The thermodynamic phase of the prevailing low-altitude clouds (tops below 3km) has a strong effect upon the radiative budget over the Southern Ocean (Mace et al. 2010), which has been found to be poorly represented in both state-of-the-art reanalysis and coupled global climate models” (Trenberth and Fasullo, 2010).

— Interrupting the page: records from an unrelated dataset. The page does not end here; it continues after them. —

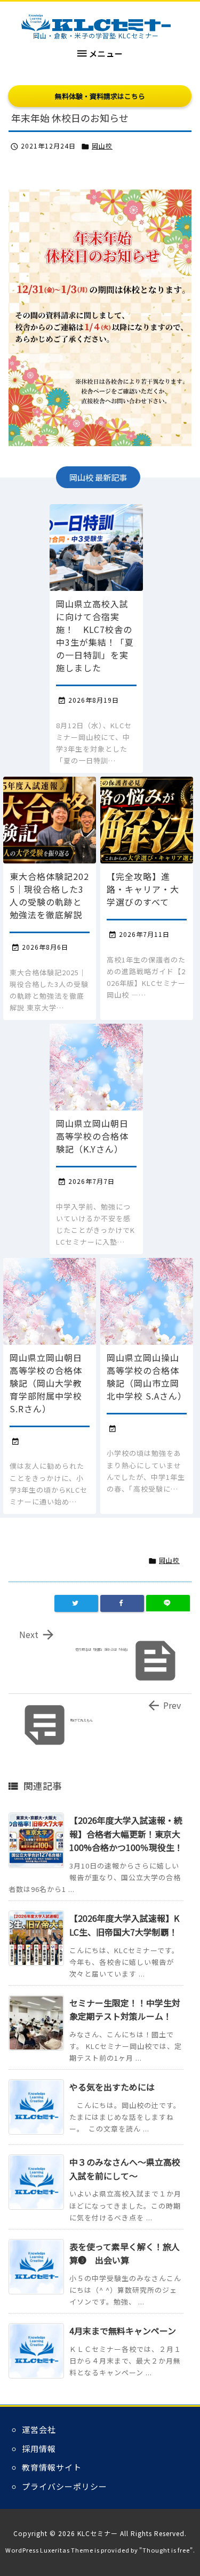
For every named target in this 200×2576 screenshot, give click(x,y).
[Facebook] (122, 1603)
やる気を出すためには (112, 2086)
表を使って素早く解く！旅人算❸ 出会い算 (124, 2253)
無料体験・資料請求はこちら (100, 96)
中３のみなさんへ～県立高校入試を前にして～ (124, 2168)
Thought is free (166, 2550)
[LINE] (168, 1603)
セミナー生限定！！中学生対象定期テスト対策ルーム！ (124, 2009)
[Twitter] (76, 1603)
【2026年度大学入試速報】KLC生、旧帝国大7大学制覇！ (124, 1925)
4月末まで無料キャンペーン (122, 2330)
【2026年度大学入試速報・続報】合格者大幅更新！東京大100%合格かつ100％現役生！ (126, 1834)
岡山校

A 4-yr climatology of the thermodynamic phase of the clouds over the Southern Ocean (40-65°S,100-160°E) has been constructed with the A-Train merged product DARDAR-MASK for winter and summer. Low-elevation clouds (tops below 1km) with a weak seasonal cycle dominate this climatology. Such clouds predominantly reside in the temperature range from freezing to -20°C and are difficult to observe as a result of the physical limitation of the Cloud Profiling Radar (CPR) at this altitude and the lidar signal of CALIPSO commonly being attenuated. A cloud-top phase climatology comparison between CALIPSO, DARDAR-MASK and MODIS highlights the extensive presence of supercooled liquid water over the SO, particularly during summer. Glaciated and mixed phase cloud tops are appreciably recorded by DARDAR-MASK especially during winter.

A-Train observations have also been used to evaluate the Weather Research and Forecasting (WRFV3.3.1) simulations over Southern Ocean, which is a pristine environment essentially free of anthropogenic aerosol emissions. These simulations show skill in capturing the overall structure and phase composition of the convective clouds associated with frontal passages, although they are sensitive to the microphysics scheme and boundary layer scheme employed. The simulations, however, have greater difficulty capturing the wide spread low-elevation clouds that are not immediately associated with the frontal passage, even at high resolution.